L’esplosione della pandemia travolge il protagonista e lo trascina in una serie di eventi che culmineranno, per lui, nel più grande dei drammi, la perdita di una figlia.
A distanza di anni egli è divenuto un uomo arido che sopravvive all’interno di quella che è una società che cerca, senza successo, di ricostruirsi e di ritrovare l’ordine, ma una missione assegnatagli da alcuni suoi collaboratori, una missione di trasporto e scorta all’apparenza standard, si rivelerà un’esperienza che lo trascinerà in un profondo percorso interiore che rimetterà in discussione tutte le sue convinzioni e la sua etica. La ragazzina che si trova a scortare durante un lungo viaggio è, in realtà, l’unico essere umano immune al virus, la destinazione è uno dei pochi ospedali ancora in attività dove, attraverso la ragazzina, gli scienziati contano di riuscire a sintetizzare un vaccino efficace contro il virus. Dopo innumerevoli disavventure che mettono a dura prova il rapporto tra i protagonisti, fino a far nascere un rapporto di forte affetto alla stregua di padre/figlia, quando Joel si rende conto che, quasi sicuramente, l’operazione si rivelerà mortale per la ragazza ed il risultato finale non è neanche garantito, dopo aver assistito al livello di crudeltà cui gli umani possono arrivare nelle situazioni più drammatiche, decide di salvare la ragazza ignorando la possibilità di sconfiggere il virus e far ripartire la società, prendendosi carico di una decisione eticamente durissima, al punto di non riuscire a dire ad Ellie tutta la verità.
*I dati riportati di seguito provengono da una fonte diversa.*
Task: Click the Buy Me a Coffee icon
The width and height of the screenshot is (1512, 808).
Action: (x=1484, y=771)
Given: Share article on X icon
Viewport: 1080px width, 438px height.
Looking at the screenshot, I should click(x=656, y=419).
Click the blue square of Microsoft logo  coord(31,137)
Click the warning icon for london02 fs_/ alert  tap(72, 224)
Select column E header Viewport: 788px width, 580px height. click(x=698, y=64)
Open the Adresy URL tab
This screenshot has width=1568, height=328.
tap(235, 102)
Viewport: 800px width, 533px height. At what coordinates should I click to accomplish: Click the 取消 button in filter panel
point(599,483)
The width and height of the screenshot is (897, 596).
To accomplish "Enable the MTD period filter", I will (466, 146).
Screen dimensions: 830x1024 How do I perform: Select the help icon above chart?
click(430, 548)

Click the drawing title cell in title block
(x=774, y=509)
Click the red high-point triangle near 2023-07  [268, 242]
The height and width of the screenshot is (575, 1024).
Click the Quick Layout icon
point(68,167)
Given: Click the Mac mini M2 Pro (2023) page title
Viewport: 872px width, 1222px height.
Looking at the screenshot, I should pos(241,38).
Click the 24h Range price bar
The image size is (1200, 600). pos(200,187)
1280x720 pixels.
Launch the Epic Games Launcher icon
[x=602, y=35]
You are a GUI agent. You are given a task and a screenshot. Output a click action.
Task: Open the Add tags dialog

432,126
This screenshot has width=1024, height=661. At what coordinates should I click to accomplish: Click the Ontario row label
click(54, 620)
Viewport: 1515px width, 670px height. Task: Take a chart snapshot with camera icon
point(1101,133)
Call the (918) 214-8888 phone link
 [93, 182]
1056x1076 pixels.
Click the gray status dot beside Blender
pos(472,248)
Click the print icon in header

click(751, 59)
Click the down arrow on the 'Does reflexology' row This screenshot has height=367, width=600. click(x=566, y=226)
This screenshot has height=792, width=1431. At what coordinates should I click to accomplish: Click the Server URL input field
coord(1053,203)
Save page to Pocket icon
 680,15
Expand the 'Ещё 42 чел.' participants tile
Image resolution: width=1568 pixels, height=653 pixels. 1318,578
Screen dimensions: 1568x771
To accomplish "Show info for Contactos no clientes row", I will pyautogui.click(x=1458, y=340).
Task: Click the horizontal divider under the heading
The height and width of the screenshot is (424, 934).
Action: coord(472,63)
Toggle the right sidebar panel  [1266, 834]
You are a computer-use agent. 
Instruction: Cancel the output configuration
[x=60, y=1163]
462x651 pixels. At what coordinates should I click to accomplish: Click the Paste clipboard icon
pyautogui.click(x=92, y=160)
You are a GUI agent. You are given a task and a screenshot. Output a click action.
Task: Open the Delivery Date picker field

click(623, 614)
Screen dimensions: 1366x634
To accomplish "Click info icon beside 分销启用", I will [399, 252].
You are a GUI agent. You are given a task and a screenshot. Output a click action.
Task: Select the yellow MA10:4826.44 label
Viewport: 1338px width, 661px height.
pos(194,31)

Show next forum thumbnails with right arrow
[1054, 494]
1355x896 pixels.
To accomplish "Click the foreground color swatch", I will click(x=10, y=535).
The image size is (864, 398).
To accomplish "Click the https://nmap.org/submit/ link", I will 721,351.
| Il primo incontro tra i protagonisti Joel (a sinistra) ed Ellie (a destra) |
Potremmo portare numerosi altri esempi, ma rischieremmo di annoiare, le vicende descritte sopra sono più che sufficienti a raggiungere l’obiettivo di evidenziare la profondità e varietà narrativa che un videogioco può raggiungere, per aiutare le persone che hanno un approccio superficiale al videogioco stesso e lo ritengono, come scritto sopra, un intrattenimento specificamente “puerile” a capire che la situazione è completamente diversa dal loro percepito. In questo momento un videogioco è un’opera non inferiore, anzi spesso superiore alle proiezioni cinematografiche ed alle serie TV, in termini di regia, script, fotografia etc.
Può essere sufficiente ripercorrere le emozioni e la possibile immedesimazione che ogni lettore ha sperimentato leggendo delle vicende dei protagonisti.
la speranza è che queste parole possano essere d’aiuto per le persone per aprire la mente e comprendere la reale dimensione del videogioco nell’era moderna.